Data entries:
________________

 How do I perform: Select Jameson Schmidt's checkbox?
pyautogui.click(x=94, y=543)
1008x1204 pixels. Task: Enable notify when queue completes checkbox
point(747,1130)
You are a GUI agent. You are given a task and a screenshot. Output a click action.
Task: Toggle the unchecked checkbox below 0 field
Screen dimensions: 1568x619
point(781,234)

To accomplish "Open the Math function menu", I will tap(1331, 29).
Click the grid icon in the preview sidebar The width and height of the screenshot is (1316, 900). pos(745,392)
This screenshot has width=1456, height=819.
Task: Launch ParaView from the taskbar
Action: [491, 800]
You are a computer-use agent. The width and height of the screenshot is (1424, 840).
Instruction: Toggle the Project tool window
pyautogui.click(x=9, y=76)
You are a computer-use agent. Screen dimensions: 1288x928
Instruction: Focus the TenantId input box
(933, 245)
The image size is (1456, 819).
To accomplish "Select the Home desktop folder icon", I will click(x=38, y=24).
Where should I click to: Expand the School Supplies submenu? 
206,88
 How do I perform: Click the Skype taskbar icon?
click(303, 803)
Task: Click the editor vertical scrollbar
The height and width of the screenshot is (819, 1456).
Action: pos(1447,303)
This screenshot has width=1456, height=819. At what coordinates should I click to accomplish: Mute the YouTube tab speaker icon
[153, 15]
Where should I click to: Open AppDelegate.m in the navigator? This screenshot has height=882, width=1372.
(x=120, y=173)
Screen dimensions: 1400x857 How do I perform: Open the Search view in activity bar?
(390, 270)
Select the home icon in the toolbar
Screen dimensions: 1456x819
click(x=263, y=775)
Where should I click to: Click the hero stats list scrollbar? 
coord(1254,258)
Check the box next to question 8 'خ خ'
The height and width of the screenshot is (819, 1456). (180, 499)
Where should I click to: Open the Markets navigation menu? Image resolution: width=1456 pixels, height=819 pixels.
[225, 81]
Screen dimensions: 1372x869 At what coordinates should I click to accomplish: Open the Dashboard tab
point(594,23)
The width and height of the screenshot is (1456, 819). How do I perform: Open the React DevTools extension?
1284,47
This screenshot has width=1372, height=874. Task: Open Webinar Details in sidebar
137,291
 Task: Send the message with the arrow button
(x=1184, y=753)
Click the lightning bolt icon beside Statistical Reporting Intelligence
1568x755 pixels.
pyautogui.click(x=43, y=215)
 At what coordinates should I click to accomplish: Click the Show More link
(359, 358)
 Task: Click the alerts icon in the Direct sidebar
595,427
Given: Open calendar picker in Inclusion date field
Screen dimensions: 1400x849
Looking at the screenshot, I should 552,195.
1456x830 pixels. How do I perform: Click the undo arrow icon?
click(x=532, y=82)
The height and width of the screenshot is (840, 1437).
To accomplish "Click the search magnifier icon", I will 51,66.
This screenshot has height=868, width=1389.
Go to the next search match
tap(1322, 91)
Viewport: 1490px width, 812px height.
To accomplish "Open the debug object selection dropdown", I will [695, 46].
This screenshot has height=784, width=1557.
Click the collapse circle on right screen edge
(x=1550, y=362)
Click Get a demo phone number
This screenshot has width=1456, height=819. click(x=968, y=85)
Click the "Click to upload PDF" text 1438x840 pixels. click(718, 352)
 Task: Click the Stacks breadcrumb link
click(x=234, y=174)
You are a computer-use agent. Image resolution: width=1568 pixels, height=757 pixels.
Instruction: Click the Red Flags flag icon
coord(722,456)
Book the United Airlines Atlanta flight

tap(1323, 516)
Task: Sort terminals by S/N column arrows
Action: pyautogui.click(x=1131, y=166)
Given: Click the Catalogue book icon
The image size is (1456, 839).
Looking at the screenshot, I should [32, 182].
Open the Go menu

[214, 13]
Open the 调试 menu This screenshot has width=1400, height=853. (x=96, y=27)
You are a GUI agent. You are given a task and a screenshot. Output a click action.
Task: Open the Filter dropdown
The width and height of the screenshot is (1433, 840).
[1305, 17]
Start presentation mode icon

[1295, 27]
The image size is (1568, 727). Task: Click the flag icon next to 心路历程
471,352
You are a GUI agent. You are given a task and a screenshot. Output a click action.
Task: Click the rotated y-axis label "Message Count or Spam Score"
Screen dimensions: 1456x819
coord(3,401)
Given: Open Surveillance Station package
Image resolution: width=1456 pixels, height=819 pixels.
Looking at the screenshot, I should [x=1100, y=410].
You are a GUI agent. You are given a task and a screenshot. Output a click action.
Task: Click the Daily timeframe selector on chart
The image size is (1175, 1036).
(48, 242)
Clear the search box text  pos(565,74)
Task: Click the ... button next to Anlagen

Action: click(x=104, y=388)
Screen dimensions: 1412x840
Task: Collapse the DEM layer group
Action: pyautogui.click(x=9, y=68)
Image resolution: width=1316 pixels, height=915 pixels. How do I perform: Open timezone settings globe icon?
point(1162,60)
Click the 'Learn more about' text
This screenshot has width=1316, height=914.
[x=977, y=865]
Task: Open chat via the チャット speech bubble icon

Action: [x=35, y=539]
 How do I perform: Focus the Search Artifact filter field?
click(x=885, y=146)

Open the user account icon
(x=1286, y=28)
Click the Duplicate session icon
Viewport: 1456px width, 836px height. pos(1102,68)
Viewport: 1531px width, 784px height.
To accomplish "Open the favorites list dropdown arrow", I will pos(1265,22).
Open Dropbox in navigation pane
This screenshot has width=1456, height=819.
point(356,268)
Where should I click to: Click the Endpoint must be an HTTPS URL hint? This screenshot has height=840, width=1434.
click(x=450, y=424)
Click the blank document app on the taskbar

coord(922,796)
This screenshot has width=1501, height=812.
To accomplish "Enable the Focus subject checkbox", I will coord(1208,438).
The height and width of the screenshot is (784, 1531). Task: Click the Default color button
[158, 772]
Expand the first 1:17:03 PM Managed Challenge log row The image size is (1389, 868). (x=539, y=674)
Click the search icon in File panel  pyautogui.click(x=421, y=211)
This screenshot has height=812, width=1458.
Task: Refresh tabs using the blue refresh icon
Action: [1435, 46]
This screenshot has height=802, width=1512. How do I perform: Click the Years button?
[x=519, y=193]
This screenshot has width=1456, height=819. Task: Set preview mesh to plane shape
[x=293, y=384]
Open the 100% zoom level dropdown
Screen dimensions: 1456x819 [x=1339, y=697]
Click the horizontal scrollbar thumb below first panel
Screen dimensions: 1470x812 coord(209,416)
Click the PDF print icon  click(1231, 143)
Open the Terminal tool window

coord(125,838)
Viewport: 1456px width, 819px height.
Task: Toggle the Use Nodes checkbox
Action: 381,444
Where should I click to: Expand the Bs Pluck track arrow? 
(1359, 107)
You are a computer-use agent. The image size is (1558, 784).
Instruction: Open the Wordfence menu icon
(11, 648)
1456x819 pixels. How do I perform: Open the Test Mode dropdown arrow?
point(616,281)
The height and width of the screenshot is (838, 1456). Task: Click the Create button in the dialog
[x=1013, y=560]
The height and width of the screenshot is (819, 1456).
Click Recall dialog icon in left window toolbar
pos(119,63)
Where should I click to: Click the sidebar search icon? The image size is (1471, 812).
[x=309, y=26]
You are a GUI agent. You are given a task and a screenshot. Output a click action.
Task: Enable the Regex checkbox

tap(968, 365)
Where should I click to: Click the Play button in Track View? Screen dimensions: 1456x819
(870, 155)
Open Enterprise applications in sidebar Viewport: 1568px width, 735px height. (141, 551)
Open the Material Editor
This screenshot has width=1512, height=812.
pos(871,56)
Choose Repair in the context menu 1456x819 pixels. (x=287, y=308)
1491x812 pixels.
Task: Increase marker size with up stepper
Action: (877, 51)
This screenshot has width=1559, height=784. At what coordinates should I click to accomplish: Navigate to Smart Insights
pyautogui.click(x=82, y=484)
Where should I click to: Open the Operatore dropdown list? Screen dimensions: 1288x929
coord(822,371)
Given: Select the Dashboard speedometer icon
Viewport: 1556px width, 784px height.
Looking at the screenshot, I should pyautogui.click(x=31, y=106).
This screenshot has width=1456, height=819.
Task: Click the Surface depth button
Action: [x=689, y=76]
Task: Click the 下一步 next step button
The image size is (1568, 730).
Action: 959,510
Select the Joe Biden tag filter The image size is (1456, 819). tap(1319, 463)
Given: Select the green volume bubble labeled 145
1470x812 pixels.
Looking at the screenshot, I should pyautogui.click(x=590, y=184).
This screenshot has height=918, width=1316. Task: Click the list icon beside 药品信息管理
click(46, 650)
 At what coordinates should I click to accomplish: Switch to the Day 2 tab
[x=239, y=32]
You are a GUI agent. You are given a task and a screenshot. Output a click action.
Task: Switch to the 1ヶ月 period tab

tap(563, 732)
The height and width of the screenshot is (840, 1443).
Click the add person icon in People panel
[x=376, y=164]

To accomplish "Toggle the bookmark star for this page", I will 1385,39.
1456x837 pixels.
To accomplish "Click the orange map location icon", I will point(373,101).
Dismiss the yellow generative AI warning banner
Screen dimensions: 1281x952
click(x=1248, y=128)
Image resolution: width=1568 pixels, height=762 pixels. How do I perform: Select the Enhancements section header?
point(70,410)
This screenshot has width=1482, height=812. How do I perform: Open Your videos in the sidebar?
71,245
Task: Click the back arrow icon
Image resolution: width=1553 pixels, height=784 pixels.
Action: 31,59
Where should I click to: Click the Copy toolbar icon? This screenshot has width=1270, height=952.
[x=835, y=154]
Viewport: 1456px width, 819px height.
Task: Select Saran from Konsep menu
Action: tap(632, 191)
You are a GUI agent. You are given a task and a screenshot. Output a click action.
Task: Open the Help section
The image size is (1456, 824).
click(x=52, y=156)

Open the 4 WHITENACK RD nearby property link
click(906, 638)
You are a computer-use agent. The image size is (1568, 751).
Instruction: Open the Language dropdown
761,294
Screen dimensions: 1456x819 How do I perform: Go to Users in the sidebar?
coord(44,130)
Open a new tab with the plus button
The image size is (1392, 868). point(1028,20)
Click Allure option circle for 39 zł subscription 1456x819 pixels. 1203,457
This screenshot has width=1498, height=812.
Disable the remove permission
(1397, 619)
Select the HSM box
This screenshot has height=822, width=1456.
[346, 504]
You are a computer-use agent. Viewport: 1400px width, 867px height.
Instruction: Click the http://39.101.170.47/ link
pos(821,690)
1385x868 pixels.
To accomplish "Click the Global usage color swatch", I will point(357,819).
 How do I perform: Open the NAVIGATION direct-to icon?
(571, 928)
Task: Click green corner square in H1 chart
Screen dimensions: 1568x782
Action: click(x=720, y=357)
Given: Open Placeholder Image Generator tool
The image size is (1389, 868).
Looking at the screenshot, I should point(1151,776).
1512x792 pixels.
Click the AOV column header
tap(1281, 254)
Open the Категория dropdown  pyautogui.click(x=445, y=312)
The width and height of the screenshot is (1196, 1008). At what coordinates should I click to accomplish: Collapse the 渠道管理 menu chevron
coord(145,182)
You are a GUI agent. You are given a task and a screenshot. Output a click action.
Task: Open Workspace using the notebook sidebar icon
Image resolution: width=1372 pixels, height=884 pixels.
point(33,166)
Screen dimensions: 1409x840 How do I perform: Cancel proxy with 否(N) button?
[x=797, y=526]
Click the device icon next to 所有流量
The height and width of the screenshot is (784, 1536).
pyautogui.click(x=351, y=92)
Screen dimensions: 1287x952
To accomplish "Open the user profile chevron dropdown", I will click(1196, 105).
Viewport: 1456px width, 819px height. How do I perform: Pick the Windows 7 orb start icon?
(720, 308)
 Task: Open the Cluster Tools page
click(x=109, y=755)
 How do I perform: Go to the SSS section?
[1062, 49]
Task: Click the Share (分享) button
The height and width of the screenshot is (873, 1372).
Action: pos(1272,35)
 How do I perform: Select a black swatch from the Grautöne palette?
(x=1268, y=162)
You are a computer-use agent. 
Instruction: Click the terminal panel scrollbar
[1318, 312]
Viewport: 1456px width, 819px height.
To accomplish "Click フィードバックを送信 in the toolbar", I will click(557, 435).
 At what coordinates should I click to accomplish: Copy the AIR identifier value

________________

REQUIRED ACTION:
When the string "computer" appears in a line of the records above, that line is to be copied.

SOLUTION TO THIS PROBLEM:
You are a computer-use agent. The width and height of the screenshot is (1424, 840).
You are a computer-use agent. Screen dimensions: 1288x928
You are a computer-use agent. Image resolution: width=1568 pixels, height=757 pixels.
You are a computer-use agent. The image size is (1558, 784).
You are a computer-use agent. The image size is (1568, 751).
You are a computer-use agent. Viewport: 1400px width, 867px height.
You are a computer-use agent. 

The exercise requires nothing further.